Montana Judicial System and Court System: How Does it Work?
Like most other states, Montana is home to various categories of courts. In this blog, we’re going to explore this court. Let’s begin.
The Montana Supreme Court
First, we have the Montana Supreme Court, which is the highest court in the state. It is also the only appellate court, which means it presides over appeals that originate in the lower courts. The Supreme Court of Montana possesses original jurisdiction, which means it can accept other cases.
Montana District Courts
There are 22 judicial districts in Montana, and each district is home to a district court. The district courts preside over probate cases, felony cases, civil cases, naturalization proceedings, civil actions that result in findings against the state, various writs, and even some special actions.
Other than that, they may even hear certain appeals that come from the lower courts with limited jurisdiction.
Montana Courts of Limited Jurisdiction
The Montana Courts of Limited Jurisdiction are made up of 66 justice courts, five municipal courts, and 81 city courts.
Montana Water Court
The Montana Water Court presides over cases related to water rights.
The Montana Workers' Compensation Court
The Workers' Compensation Court settles matters concerning workers’ compensation.
Montana Federal Courts
Finally, we have two federal courts in Montana. They are the District of Montana Bankruptcy Court and the District of Montana Court. Appeals from these courts are forwarded to the Ninth Circuit Court of Appeals.

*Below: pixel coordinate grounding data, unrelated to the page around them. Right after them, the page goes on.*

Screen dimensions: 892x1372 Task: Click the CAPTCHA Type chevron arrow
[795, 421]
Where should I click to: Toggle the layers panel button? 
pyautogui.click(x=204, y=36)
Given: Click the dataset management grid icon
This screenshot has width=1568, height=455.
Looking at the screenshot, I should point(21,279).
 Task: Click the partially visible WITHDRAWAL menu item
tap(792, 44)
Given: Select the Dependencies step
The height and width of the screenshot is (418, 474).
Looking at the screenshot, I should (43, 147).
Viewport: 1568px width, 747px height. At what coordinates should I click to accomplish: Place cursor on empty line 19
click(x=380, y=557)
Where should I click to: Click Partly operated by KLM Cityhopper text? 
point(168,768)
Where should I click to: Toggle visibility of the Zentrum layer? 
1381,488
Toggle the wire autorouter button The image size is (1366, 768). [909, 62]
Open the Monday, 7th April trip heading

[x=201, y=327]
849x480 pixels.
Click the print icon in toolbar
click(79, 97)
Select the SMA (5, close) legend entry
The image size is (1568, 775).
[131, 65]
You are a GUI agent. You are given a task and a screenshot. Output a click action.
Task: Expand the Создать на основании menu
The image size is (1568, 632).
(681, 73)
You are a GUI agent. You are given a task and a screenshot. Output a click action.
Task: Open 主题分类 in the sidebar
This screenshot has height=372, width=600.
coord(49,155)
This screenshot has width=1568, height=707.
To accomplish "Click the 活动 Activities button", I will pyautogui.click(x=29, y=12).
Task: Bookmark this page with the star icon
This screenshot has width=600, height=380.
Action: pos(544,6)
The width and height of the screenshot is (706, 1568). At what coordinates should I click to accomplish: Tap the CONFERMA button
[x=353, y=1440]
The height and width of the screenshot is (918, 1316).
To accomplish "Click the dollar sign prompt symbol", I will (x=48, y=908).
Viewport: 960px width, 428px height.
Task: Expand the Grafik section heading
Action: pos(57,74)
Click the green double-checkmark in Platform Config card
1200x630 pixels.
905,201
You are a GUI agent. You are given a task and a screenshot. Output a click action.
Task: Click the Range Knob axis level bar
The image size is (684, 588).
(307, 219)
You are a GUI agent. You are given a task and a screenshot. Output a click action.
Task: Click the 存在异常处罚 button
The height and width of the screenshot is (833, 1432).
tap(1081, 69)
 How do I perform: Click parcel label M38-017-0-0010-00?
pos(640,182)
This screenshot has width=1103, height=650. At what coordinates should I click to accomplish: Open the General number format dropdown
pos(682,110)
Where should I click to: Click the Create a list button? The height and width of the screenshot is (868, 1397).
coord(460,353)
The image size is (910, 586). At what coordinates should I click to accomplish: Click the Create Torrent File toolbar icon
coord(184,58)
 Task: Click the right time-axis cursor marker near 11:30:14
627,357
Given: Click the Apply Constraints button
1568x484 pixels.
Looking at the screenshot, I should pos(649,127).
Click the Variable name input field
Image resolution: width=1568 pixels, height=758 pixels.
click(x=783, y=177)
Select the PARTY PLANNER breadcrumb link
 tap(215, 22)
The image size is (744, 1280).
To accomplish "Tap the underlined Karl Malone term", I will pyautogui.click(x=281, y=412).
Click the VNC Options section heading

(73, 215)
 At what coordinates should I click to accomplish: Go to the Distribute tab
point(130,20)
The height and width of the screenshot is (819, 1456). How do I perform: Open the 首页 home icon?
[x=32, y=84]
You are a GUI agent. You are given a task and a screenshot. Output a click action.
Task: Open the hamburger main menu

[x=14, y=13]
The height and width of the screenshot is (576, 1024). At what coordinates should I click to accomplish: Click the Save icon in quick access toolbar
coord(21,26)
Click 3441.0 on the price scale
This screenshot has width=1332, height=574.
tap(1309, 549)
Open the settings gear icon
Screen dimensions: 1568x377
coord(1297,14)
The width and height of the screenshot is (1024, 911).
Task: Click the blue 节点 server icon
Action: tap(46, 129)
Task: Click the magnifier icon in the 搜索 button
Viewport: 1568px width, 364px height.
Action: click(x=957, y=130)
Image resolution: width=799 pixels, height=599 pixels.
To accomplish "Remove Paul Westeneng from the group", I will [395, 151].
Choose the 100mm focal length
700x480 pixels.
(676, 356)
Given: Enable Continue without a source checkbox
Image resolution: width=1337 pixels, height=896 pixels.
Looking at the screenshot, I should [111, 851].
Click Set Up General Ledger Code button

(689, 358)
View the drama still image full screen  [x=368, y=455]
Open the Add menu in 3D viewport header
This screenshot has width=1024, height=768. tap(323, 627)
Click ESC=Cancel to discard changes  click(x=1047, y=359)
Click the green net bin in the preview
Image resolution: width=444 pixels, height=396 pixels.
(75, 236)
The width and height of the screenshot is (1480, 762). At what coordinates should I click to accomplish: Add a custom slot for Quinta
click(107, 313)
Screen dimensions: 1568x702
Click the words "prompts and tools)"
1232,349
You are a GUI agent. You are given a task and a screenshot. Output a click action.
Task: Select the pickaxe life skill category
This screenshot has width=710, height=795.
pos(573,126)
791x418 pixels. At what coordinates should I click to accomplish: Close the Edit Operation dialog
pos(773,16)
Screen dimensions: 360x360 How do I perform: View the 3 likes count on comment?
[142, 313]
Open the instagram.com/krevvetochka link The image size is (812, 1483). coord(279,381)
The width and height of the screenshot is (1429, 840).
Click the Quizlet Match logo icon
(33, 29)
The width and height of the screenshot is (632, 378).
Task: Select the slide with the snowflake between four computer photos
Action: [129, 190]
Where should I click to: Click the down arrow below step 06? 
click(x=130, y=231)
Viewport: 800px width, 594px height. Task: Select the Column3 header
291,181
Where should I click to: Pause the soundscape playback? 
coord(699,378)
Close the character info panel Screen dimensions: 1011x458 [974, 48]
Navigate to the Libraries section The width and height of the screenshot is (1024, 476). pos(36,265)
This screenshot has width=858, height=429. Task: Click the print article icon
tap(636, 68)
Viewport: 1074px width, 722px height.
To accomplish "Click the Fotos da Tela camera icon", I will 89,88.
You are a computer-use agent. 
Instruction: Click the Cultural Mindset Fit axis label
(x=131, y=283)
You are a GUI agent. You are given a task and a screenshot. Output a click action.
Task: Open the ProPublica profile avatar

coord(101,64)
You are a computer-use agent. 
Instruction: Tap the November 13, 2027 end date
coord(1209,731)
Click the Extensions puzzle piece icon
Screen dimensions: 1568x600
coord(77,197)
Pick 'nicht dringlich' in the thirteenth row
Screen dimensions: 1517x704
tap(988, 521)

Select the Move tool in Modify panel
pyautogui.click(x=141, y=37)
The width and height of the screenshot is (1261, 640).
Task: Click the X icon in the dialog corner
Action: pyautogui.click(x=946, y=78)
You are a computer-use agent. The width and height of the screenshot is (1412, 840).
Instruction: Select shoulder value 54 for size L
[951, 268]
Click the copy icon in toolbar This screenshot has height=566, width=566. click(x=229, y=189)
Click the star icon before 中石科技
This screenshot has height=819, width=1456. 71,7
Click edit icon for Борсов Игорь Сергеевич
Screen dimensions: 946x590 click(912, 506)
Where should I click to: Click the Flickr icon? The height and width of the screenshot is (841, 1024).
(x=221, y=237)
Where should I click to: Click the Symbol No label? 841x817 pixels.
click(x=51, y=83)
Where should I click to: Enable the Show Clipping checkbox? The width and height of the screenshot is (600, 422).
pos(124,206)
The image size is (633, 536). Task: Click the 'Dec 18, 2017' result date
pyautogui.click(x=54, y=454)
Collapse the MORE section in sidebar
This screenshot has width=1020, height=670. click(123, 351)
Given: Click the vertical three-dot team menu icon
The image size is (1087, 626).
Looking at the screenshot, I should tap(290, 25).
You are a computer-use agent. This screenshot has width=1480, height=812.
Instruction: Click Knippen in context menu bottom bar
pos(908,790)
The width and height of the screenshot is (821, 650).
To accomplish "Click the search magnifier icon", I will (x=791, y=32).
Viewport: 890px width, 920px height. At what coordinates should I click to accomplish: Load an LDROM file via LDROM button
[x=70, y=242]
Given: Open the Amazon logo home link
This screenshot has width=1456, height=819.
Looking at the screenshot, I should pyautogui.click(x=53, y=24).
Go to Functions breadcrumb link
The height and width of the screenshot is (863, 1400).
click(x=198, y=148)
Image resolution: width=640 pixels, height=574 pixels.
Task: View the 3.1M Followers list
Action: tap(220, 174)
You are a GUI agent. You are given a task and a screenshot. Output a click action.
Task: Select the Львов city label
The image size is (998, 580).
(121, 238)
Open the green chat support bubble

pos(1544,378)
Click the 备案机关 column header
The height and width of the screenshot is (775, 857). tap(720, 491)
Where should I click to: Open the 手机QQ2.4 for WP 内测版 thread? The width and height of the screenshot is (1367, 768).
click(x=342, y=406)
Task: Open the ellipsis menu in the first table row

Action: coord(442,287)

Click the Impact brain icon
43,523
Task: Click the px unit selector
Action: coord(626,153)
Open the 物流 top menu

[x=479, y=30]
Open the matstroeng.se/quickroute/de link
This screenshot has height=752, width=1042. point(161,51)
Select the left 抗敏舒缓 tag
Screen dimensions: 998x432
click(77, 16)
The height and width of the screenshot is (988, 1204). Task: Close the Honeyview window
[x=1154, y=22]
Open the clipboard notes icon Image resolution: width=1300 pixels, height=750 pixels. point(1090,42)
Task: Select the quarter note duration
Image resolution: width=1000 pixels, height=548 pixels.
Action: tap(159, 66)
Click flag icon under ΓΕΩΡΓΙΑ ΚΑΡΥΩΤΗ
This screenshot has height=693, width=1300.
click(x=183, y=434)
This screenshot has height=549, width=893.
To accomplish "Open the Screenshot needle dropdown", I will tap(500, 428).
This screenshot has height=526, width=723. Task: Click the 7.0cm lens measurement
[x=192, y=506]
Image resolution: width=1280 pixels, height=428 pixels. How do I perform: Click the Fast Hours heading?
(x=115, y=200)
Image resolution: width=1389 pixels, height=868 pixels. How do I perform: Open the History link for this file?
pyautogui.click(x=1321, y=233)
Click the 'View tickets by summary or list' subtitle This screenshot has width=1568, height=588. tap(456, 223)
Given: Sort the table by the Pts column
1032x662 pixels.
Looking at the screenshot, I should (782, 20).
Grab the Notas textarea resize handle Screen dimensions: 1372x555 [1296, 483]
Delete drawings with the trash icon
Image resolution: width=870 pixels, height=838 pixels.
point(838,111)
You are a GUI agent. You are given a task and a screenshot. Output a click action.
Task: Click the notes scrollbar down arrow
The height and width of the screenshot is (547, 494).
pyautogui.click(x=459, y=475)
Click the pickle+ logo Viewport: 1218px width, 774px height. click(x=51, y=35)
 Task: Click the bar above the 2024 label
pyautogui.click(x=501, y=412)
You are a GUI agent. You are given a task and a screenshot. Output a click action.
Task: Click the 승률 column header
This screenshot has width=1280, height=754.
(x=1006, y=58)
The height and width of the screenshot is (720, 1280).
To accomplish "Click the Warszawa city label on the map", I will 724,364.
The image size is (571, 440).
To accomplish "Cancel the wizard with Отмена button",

Montana Judicial Selection
The selection of state judges in Montana is carried out via non-partisan election. However, some limited jurisdiction courts move away from that.
In the case of the Supreme Court, the seven justices are voted in via non-partisan election. Their terms extend up to 8 years. When they finish their term, they can stand for election again if they aim to serve the community.
1. The Chief Justice
Selection of the chief justice is done by a popular vote within the regular campaign cycle. The chief justice serves an 8-year term.
To serve as the chief justice, the judge must be an American citizen, a resident of the state for a minimum of 2 years, and licensed to practice law in the state for a minimum period of 5 years.
During a midterm vacancy, a replacement can be appointed by the Governor. A list of candidates is provided by the Montana Judicial Nominating Commission. The Montana Senate confirms the judge's appointment; after which, the newly appointed judge can hold office till the next election.
2. District Courts
Just as it is with the election of supreme court justices, the 43 judges for the district courts of Montana are elected via nonpartisan election. Each justice serves a 6-year term. To serve as a judge in the district courts, the candidate must be a US citizen, a resident of the state for at least two years, a resident of the relevant district, and licensed to practice law in the state for a minimum of 5 years.
3. Limited Jurisdiction Courts
The limited jurisdiction courts tend to vary in their processes. For instance, the water court appoints judges via a committee vote. The committee is composed of district court judges. Water court judges serve a 4-year term.
For the worker’s compensation court, the judge serves a 6-year term and is chosen by a commission.
For the municipal and city courts, judges are selected via non-partisan elections. They both serve 4-year terms. The scenario is no different for the judges of the justice courts as well. They’re also elected via non-partisan election and serve a 4-year term.